Depok, NU Online
Suara air berjatuhan sudah ramai sejak jam tiga dini hari. Para santri berderet, mengantre di depan pintu kamar mandi dan pancuran air wudhu. Rutinitas hari itu akan dimulai dengan sembahyang tahajud.
<>
Pagi itu, Fitria Novianti (17) menunaikan kewajibannya sebagai koordinator bidang ubudiyah Organisasi Pondok Pesantren Terpadu al-Awwabin (OPPTA). Ia menghampiri setiap kamar putri, memastikan semua rekannya dalam keadaan bangun.
Fitria mengaku bersemangat menjalankan tugasnya. Meski kadang merasa jengkel menghadapi beberapa santriwati yang kurang mengindahkan disiplin.
“Sebel juga sih kalau ada yang nggak mau bangun. Bilangnya, nanti-nanti. Padahal jaras (bel) sudah dibunyikan,” tuturnya, Selasa (23/10).

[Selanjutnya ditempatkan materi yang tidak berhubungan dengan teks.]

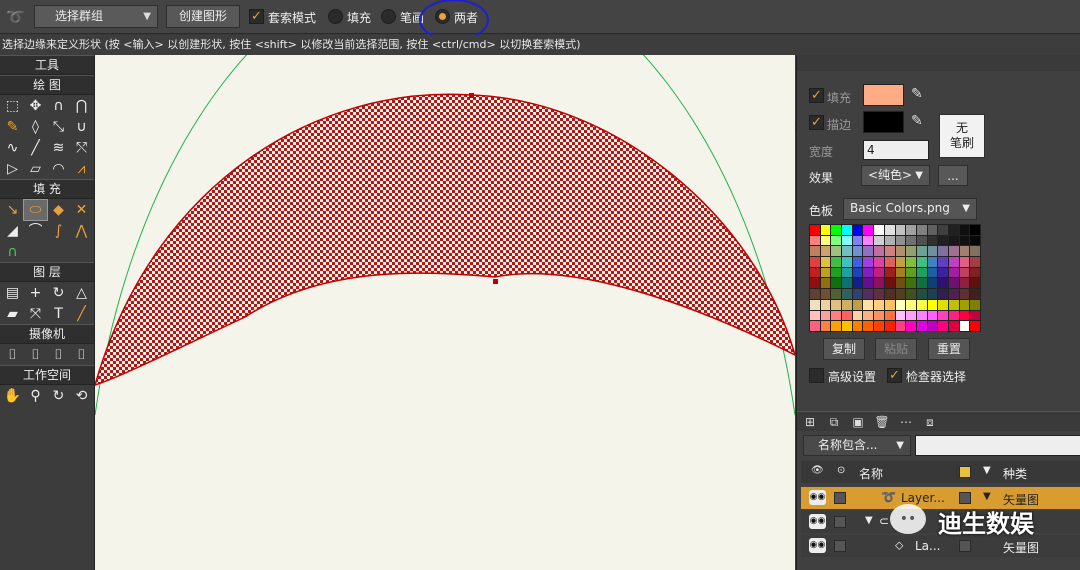  What do you see at coordinates (882, 422) in the screenshot?
I see `trash-icon: 🗑` at bounding box center [882, 422].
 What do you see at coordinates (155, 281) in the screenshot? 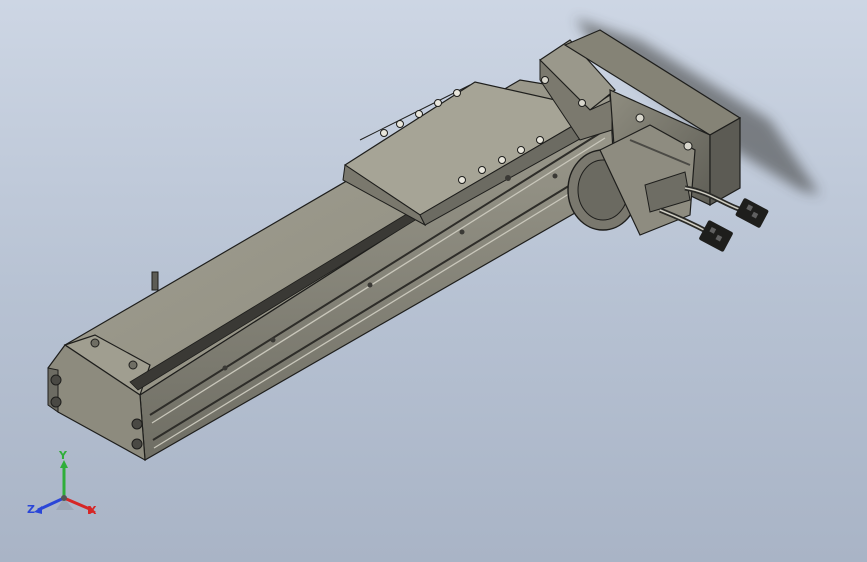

Pondok Pesantren Terpadu al-Awwabin Putri Bedahan, Sawangan, Depok, selalu mengawali kegiatan rutinnya dengan qiyamul lail (ibadah tengah malam). Tahajud bersambung wirid baru berhenti ketika adzan shubuh dikumandangkan. Para santri pun bersiap sembahyang shubuh secara berjamaah.
Pengajian kitab kuning baru digelar setelah hafalan Al-Qur’an atau qaidah nahwiyah dilantunkan. Sang pengasuh, Abuya KH Abdurrahman Nawi, juga memiliki jadwal khusus pada pengajian pagi ini.
Pesantren al-Awwabin Putri mengkaji beberapa kitab, mulai dari gramatika Arab, hadits, tafsir, fiqih, ushul fiqih, ilmu mantiq, akhlak, hingga tauhid. Di luar jam pagi, pengajian juga dilaksanakan usai sembahyang ashar dan isya’. Bakda maghrib, para santri biasanya membaca ratib, tahlil, atau maulid.
Sabila Faiziah (14) mengatakan bahagia dapat belajar di pesantren ini. Kegiatan yang padat tak membuat semangatnya surut. Sejak awal, nyantri sudah menjadi tekad dan pilihannya pribadi, bukan dorongan orang lain.
“Pengen ndalemin ilmu agama, pengen mandiri. Soalnya di luar pergaulannya udah nggak bener,” ujarnya.
Apalagi, selain ngaji, pesantren terkemuka di Kota Depok ini juga membuka sekolah formal untuk jenjang Madrasah Tsanawiyah (MTs) dan Madrasah Aliyah (MA). Dari pukul 7 sampai 12.30 santri mengikuti tak hanya materi agama, tapi juga mata pelajaran umum.
Kegiatan ekstrakurikuler, seperti kepramukaan, kepalang-merahan, olahraga, seni drumben, dan penguasaan komputer turut melengkapi kepadatan jadwal santri. Secara umum, siang merupakan waktu istirahat bagi rutinitas ini.
Sebagai pengurus, Fitria memang dituntut tegas menghadapi santri malas. Namun, sebagai santri ia tak dapat menyembunyikan empatinya. Dengan rutinitas yang super padat, menjadi maklum jika beberapa santri ogah-ogahan beranjak dari tempat tidur.
“Mungkin karena kecapekan. Karena malamnya padat kegiatan, belajar, ngobrol, dan lain-lain. Tapi mereka tetap shalat jamaah kok, meskipun telat,” tandasnya.